There was a subtle etiquette involved in the bribe exchange. The official would not be merely after money. While China was North Korea’s strong ally, there was a great deal of resentment among most Koreans toward their large northern neighbor. China’s historic domination and long occupation of the Korean peninsula caused deep animosity, which could not be erased over a period of only fifty years. Many Chinese—and this would especially apply to anyone associated with the Westernized and hence “decadent” Hong Kong area, where Lia’s credentials as well as her travel arrangements declared she was from—were viewed by the Koreans as greedy, soft, and worse. The fact that she was a woman, alone, young, and single, didn’t help the situation, as it only lowered her status in the eyes of the official, at least partly canceling any connection she had to the higher-ups in town. Lia and her briefer had played out different scenarios on how to offer the bribe, which of course wasn’t referred to as a bribe but an “official fee for expediting important matters.” Lia had to be the one to suggest it, once the official pointed out a problem.

She followed down the hallway toward a small room at the side of the building. The room smelled of fresh paint. The walls were bright white and there were six overhead incandescents, unusual in a country where power was severely rationed. In the middle of the room sat a large table, the folding sort often used at banquets. The four chairs next to it were heavy metal affairs with vinyl cushions. Lia walked toward the table but waited to sit until instructed to do so—an important point her briefer had emphasized.

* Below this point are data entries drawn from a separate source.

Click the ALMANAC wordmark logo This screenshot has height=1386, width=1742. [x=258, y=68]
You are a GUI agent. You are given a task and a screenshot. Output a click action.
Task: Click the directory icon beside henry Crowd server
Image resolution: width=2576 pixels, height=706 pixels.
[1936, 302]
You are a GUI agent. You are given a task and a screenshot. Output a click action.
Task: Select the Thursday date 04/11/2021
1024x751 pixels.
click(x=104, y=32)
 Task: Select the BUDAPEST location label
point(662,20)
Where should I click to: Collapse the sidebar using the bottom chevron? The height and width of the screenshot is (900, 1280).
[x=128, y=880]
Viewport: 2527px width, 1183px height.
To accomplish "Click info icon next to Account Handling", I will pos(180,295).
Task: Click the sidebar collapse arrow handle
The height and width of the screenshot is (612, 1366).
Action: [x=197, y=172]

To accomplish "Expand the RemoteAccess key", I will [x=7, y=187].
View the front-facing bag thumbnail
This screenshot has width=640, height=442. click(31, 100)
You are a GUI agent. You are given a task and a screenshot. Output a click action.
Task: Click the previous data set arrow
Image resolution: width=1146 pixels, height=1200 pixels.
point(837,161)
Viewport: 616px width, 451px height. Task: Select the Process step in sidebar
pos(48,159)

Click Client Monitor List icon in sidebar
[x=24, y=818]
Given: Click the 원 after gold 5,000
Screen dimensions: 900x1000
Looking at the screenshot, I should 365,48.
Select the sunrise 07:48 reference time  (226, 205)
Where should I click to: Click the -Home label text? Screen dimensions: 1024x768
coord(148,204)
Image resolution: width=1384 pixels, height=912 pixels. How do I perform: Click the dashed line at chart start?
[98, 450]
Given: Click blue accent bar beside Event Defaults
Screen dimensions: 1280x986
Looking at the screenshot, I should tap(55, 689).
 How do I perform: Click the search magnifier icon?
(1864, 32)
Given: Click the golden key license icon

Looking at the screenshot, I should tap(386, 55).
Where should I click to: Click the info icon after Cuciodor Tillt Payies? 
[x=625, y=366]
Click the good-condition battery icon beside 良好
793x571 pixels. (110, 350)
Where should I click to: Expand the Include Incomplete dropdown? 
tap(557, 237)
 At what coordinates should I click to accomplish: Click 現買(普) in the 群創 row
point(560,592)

Outside, she heard the sound of the 737’s engines being spooled up.

“I hope my papers are in order,” she told the officer in Korean. “My time here has been wonderful and productive. I have met with many important people.”

She continued on with a standard formula about how helpful the local officials had been and how indebted she was to Korea’s great leader, Kim Jong II. She stuck to the official cover that she was a journalist; the officer would know and probably care nothing about the business arrangements.